For Colombia, 2017 was the first year of the implementation of the peace accord that was signed between the FARC guerrilla and the Government of Colombia in late 2016. We saw thousands of former guerrilla combatants make their way to demobilization camps where they began their transition to civilian life; and, we saw thousands of weapons carted off by the United Nations never to be fired again. It was exciting to get to visit several of these camps along with the Interchurch Dialogue for Peace (DiPaz) and share a word of solidarity with these former combatants, some who had been with the guerrilla their entire adult lives.

A highlight was being able to share one of these visits with the People-to-People Pilgrimage that visited Colombia in May (2017), which included Rev. Dr. Teresa Hord Owens [General Minister and President of the Christian Church (Disciples of Christ)], Rev. John Dorhauer [General Minister and President of the United Church of Christ], Nora Sanders [General Secretary of the United Church of Canada], and Rev. Julia Brown-Karimu and Rev. Jim Moos [Co-Executives of Global Ministries] among others.

Unfortunately, peace-building is a slow and often difficult process, and the implementation of the peace accord has been just that. One report I recently read said that in 2017, 18% of the legislative measures outlined in the accord were passed. This same report quoted the Colombian government as saying that the “glass is half-full” and the FARC as saying that “the glass is just about empty.” An analyst recently told my colleagues that he sees the glass with some water in it, but unfortunately, cracked and leaking. In 2018, we must all act to save the “glass” of the peace accord and the “water” of peace-building moving forward.

These first days of 2018, Cafepaz Peace Studies Center that I work with, which was created in 2017, has just launched a program on conflict transformation and restorative justice with two groups of former combatants and the civilian communities where they now reside. Challenging, yet inspiring work awaits us.

I was also blessed in December 2017 to visit Mocoa, Putumayo which was struck by a deadly mudslide that killed over 300 people and wiped out entire neighborhoods in April of last year. I was invited by the Lutheran World Federation office in Colombia to join a monitoring mission to learn about a project that helped mudslide-victims get back on their feet. Both the Disciples of Christ (Week of Compassion) and the United Church of Christ donated to the ACT Alliance emergency appeal that funded this project. There, I met many amazing survivors who are now getting back on their feet. A highlight was visiting Lucy on her new rural property on the outskirts of Mocoa. The project enabled Lucy (pictured to the left) to buy hens that now provide her and her daughter with eggs. Lucy and her daughter survived being swept away by the mudslide when their house gave way.

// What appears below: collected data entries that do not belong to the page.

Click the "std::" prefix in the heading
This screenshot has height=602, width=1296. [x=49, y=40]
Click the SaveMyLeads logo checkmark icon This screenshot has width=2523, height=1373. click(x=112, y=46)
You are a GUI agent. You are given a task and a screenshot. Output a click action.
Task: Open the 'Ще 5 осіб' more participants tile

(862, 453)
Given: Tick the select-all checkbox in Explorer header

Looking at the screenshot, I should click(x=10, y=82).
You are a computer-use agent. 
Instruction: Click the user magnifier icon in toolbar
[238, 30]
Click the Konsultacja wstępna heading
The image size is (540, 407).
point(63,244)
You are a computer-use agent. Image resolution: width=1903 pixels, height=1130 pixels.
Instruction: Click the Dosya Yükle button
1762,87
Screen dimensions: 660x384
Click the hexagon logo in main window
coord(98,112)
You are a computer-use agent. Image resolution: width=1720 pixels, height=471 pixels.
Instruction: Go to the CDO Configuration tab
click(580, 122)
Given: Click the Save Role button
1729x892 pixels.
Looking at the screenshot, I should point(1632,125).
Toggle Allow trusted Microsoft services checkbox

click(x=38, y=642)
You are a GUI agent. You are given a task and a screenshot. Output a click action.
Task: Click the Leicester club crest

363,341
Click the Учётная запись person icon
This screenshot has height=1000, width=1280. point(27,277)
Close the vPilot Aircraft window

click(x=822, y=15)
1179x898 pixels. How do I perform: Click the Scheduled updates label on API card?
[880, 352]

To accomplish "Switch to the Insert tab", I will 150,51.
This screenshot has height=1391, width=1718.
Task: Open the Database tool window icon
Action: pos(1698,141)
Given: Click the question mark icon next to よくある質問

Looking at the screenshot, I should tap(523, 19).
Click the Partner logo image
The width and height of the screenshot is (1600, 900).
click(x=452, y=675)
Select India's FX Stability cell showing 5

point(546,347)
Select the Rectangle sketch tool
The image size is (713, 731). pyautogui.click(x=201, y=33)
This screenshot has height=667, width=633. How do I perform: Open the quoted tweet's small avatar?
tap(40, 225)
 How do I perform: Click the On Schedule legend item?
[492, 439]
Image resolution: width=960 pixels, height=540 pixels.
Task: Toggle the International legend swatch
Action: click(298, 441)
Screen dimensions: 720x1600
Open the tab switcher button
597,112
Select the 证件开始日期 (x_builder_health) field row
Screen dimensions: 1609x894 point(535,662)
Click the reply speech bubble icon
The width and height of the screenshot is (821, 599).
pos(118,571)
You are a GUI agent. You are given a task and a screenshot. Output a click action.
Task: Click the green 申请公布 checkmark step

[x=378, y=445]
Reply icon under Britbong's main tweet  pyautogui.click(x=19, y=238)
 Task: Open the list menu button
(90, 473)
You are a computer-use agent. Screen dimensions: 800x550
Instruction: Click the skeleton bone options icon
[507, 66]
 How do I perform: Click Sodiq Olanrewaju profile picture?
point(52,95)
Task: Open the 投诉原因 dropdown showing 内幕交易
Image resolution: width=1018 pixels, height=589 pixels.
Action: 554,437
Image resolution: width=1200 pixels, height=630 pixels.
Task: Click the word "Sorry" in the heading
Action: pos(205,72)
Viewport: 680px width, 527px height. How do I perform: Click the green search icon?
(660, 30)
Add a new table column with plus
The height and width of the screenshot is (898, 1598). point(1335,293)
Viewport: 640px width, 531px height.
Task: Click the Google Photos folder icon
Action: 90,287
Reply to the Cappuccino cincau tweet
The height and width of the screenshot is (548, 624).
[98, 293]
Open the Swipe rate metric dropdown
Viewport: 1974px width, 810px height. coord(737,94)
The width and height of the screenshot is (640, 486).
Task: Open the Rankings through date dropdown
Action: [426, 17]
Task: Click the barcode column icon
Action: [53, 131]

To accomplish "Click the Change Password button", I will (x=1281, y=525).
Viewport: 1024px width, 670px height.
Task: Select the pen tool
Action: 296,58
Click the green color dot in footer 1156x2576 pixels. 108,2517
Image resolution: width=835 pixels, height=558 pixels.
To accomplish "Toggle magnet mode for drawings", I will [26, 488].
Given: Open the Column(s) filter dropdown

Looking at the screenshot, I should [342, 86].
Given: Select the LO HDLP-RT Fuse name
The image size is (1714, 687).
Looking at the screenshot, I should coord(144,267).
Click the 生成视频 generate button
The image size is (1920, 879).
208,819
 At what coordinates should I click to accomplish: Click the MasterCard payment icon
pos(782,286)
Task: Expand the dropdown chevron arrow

It continues to be my honor to accompany the brave women and men of Colombia who seek to put their lives back together after tragedy and seek to build a country with peace with social justice from the embers of decades of war. Thank you all who have visited, who continue to lift Paola and I and especially our Colombian colleagues up in prayer, and who continue to share your resources with Global Ministries to enable this work.

May God bless you, and bring you peace in 2018,
Michael

 

Michael Joseph serves with the Restoration, Life, and Peace Commission of the Council of Evangelical Churches (CEDECOL) in Colombia, South America.